Material for the task:

# # # # # # #

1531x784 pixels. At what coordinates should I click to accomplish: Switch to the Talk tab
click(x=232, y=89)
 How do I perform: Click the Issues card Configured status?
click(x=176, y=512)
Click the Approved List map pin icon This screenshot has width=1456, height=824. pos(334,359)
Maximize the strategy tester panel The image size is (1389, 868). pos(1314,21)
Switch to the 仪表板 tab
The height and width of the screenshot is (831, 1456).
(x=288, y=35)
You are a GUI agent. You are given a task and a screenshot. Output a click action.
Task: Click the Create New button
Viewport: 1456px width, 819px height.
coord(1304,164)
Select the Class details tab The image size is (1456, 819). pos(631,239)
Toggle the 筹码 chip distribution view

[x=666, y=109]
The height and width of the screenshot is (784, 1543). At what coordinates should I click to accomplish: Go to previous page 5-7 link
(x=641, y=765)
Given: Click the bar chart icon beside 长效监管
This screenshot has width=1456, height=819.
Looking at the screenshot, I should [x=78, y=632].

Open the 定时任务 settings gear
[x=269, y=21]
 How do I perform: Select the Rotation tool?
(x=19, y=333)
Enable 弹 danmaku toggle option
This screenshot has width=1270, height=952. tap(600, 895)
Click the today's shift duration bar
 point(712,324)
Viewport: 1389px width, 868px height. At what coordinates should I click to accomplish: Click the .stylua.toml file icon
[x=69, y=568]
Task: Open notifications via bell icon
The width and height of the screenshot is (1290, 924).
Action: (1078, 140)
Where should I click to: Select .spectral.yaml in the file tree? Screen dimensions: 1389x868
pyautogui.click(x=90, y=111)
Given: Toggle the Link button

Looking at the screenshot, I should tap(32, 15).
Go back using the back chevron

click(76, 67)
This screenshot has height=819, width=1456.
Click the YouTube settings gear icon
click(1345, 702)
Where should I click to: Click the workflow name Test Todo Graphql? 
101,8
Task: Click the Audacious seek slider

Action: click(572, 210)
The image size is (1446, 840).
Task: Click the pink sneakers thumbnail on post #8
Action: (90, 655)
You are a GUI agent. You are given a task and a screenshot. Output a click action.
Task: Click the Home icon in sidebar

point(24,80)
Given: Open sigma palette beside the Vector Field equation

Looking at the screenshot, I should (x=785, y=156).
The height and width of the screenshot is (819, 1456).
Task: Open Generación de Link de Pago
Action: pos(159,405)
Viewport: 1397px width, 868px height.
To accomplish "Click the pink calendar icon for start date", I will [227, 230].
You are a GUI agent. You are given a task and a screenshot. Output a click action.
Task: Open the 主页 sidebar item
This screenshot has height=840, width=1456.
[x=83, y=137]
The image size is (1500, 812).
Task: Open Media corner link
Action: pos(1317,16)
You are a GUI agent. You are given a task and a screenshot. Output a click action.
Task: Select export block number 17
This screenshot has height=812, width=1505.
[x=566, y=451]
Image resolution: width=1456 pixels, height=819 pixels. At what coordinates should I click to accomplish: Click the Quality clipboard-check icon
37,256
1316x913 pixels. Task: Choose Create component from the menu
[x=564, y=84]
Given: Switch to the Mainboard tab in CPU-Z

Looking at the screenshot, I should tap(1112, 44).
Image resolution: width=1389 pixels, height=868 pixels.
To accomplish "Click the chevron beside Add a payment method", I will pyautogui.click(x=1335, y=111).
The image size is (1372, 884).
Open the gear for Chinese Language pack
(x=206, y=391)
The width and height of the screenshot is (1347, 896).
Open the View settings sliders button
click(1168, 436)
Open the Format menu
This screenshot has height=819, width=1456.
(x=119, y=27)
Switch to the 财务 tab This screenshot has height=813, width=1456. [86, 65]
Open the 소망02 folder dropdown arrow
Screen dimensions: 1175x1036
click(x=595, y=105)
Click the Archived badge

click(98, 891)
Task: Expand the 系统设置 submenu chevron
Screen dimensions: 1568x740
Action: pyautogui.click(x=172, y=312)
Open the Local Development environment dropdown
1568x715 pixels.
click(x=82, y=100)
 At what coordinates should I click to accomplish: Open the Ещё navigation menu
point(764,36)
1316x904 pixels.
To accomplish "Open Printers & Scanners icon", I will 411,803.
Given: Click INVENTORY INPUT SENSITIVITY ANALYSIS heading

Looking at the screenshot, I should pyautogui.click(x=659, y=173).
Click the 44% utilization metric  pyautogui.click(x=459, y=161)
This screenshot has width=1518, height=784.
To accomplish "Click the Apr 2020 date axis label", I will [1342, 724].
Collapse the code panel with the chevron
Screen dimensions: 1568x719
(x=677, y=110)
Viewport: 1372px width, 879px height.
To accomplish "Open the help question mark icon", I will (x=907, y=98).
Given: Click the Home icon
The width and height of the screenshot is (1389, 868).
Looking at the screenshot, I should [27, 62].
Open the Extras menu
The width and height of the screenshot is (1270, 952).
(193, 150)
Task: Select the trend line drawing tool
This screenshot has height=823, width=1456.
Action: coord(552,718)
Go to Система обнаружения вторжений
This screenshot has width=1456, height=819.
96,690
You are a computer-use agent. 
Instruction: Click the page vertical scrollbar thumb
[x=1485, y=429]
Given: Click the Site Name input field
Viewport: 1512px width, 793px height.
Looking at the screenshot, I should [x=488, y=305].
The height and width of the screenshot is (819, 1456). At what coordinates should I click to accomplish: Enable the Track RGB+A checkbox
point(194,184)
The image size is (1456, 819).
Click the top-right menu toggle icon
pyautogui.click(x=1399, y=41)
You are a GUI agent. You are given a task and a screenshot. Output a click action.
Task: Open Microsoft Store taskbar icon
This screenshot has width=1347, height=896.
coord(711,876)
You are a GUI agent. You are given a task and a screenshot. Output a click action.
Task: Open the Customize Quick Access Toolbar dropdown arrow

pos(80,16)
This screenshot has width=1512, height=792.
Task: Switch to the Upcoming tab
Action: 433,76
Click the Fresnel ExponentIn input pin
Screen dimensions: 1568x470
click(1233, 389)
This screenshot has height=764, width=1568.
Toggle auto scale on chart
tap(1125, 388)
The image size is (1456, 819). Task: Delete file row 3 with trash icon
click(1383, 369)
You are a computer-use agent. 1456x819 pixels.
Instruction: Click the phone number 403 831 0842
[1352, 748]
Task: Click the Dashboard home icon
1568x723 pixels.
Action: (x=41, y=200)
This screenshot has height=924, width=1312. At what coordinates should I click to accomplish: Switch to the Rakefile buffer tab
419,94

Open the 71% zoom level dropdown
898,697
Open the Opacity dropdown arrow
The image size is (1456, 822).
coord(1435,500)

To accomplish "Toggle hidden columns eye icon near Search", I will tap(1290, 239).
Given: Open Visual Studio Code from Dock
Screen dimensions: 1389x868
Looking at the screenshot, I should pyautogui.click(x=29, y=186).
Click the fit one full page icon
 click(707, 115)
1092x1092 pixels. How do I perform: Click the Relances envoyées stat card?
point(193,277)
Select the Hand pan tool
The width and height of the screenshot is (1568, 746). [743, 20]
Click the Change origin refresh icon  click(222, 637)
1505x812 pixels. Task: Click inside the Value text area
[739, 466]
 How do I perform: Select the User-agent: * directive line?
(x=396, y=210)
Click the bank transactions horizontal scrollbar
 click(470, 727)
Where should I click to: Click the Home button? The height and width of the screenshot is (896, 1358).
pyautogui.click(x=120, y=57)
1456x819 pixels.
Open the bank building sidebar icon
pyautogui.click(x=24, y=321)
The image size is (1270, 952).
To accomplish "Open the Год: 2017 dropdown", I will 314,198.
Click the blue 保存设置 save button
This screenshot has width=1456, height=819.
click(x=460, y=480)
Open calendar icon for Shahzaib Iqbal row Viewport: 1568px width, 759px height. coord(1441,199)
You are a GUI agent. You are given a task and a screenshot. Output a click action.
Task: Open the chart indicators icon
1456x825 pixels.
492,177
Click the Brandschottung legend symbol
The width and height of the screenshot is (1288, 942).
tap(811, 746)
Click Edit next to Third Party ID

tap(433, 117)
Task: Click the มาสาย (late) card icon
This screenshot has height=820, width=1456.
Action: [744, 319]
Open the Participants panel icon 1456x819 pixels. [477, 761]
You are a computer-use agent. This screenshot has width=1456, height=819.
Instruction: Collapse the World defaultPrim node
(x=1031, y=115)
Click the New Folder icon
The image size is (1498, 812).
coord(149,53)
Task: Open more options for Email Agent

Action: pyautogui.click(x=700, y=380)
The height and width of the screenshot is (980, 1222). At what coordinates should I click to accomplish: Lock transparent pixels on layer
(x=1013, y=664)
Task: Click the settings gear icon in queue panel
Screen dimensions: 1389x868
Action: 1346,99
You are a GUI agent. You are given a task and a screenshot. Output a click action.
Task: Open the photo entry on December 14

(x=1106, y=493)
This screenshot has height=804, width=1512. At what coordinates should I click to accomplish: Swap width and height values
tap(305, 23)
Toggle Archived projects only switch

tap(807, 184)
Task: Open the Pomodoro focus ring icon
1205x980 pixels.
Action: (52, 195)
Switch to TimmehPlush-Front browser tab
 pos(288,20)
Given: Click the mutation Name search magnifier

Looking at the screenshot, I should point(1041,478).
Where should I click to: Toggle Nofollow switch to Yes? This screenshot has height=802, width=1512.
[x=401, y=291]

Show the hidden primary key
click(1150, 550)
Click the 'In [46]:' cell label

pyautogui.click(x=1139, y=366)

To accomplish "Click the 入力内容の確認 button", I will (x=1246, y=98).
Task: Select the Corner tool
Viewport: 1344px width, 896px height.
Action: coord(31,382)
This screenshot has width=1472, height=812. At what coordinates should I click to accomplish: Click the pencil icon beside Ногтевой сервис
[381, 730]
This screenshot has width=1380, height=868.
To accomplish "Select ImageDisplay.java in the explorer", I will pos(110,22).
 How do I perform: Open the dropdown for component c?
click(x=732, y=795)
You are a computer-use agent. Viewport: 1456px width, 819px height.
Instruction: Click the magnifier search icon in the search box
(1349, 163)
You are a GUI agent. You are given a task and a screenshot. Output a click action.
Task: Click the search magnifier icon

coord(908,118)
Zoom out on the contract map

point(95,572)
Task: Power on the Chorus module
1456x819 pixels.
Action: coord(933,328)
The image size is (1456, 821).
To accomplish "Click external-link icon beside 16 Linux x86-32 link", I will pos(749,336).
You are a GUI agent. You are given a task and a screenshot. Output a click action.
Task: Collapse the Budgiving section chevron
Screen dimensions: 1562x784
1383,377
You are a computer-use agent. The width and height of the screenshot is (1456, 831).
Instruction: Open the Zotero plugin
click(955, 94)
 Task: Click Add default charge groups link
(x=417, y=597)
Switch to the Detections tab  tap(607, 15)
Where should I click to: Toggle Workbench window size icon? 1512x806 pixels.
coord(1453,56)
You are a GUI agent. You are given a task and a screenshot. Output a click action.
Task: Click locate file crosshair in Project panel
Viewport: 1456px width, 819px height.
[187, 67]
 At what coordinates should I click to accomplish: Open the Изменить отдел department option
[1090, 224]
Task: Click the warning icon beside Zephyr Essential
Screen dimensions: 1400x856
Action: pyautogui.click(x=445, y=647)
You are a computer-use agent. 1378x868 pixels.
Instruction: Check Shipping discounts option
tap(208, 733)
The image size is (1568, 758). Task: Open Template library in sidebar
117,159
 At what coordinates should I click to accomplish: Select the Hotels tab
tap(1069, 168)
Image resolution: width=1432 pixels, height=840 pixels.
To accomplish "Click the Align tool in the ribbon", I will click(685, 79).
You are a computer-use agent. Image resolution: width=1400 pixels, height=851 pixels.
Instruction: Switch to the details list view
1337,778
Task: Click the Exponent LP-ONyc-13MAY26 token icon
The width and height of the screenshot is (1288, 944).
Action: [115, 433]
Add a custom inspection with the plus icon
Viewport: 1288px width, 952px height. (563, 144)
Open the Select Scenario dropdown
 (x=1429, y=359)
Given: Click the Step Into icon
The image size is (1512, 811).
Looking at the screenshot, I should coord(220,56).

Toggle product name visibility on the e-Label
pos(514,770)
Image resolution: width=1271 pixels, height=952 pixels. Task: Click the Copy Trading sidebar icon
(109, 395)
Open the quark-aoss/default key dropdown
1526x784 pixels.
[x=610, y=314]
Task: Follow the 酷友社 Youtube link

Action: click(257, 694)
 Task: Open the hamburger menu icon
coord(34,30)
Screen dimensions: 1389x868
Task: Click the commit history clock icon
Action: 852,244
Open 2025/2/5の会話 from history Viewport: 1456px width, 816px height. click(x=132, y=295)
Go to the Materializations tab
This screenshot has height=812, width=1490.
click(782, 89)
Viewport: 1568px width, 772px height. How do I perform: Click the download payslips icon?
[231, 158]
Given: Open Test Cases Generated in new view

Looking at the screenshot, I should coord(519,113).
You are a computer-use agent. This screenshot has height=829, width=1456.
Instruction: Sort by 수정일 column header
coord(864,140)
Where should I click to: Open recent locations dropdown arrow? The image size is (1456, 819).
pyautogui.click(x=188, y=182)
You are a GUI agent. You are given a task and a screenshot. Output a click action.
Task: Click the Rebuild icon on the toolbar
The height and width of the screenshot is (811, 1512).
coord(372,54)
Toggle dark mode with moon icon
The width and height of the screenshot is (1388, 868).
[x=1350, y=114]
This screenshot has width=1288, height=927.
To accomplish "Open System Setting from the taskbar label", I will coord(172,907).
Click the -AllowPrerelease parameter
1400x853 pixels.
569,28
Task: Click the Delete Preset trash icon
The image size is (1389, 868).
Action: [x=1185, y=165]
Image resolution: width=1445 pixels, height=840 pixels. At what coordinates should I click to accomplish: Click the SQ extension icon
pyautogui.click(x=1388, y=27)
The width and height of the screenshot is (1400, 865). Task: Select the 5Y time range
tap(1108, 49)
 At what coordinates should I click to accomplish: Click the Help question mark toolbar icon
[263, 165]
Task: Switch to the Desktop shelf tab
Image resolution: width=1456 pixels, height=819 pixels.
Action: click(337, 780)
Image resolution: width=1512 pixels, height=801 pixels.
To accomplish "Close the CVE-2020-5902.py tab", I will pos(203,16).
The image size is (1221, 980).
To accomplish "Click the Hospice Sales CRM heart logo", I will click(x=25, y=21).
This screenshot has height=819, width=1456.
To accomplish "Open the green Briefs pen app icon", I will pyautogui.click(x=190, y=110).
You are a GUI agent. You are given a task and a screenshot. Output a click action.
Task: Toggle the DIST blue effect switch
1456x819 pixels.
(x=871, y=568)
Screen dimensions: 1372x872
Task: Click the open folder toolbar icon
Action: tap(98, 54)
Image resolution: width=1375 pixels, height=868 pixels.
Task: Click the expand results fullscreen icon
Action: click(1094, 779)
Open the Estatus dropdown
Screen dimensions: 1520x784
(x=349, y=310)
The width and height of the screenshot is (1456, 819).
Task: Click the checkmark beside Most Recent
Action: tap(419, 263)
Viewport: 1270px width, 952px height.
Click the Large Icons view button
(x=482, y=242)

# # # # # # #

About this task:
Pull out all lines of the data with the string "calendar".

Answer for the task:
To accomplish "Click the pink calendar icon for start date", I will [227, 230].
Open calendar icon for Shahzaib Iqbal row Viewport: 1568px width, 759px height. coord(1441,199)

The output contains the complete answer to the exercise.